Given hardware with the five arithmetic operations and four rounding modes described above, how can we simulate other rounding modes efficiently when needed? Rounding modes that are not included in the IEEE 754 standard but are of interest in various research domains are, for example: round-to-odd , round-to-nearest ties-to-zero , stochastic rounding with 50/50 chance of rounding to either of the neighbouring values , or stochastic rounding with probabilities proportional to the distances between the exact value and the neighbouring floating-point values [5, 6]. The last of these is also used in fixed-point arithmetic: for example in machine learning  and ordinary differential equation (ODE) solvers .

In a recent preprint with Massimiliano Fasi  we address the problem of simulating the proportional variant of stochastic rounding of operations in precision $k$, when there is no higher precision available in hardware (therefore $k$ is the working precision as well as the target precision for rounding). This rounding mode requires the round-off bits captured to be used in calculating the probabilities, but they are lost in IEEE 754-compliant operations of present hardware devices—an operation is performed and only the rounded result is returned in a register. A straightforward approach would be to perform operations in higher precision than $k$ and derive the probabilities from the high precision answer. However, this approach can result in low efficiency code because we would need to use software implementation of higher precision arithmetic operations; for example the MPFR package or other similar software packages developed for the purpose of computing in higher precisions than the working precision.
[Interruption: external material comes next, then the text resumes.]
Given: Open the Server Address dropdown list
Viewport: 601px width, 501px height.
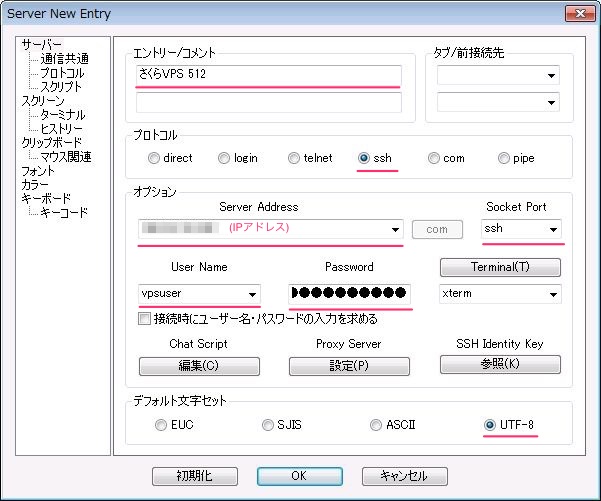Looking at the screenshot, I should 397,229.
Our solution is to use error-free floating-point transformations  for addition/subtraction and multiplication, and similar transformations (yet not error free) for the division and square root, to compute the distances between the exact number and the two closest floating-point values. This can be done by having the original arguments and the rounded answer from the hardware operation, and knowing what rounding mode was used for producing it. Our algorithms presented in the paper cover two possible cases: when the rounding mode of the hardware operations is round-to-nearest ties-to-even (default) or a combination of the other three rounding modes. The former strategy results in slightly more complicated algorithms since round-to-nearest can round to both sides of the exact number, but the latter is slower due to costs associated with changing the rounding modes—this is true at least with Intel processors which we used for testing. Table 1: Throughput (in Mop/s) of the C implementations of the algorithms discussed in the paper . The parameter p represents the number of significant digits in the fraction of the MPFR numbers being used; algorithms that do not use MPFR have a missing value in the corresponding row. The baseline for the speedup is the mean thoughtput of the MPFR variant that uses 113 bits to perform the same operation.

In simulating stochastically rounded binary64 (double precision) arithmetic operations on a computer equipped with IEEE 754-compliant operations in that precision, our algorithms achieved between 7.3 and 19 times higher throughput of arithmetic operations compared with the simulation that uses MPFR (Table 1), while not making any compromises in accuracy. In the preprint we also evaluate our algorithms in various applications where stochastic rounding is expected to bring advantages: summation of floating-point numbers and ODE solvers. In summary, our algorithms can provide significant speedup for programs that use stochastic rounding operations in working precision.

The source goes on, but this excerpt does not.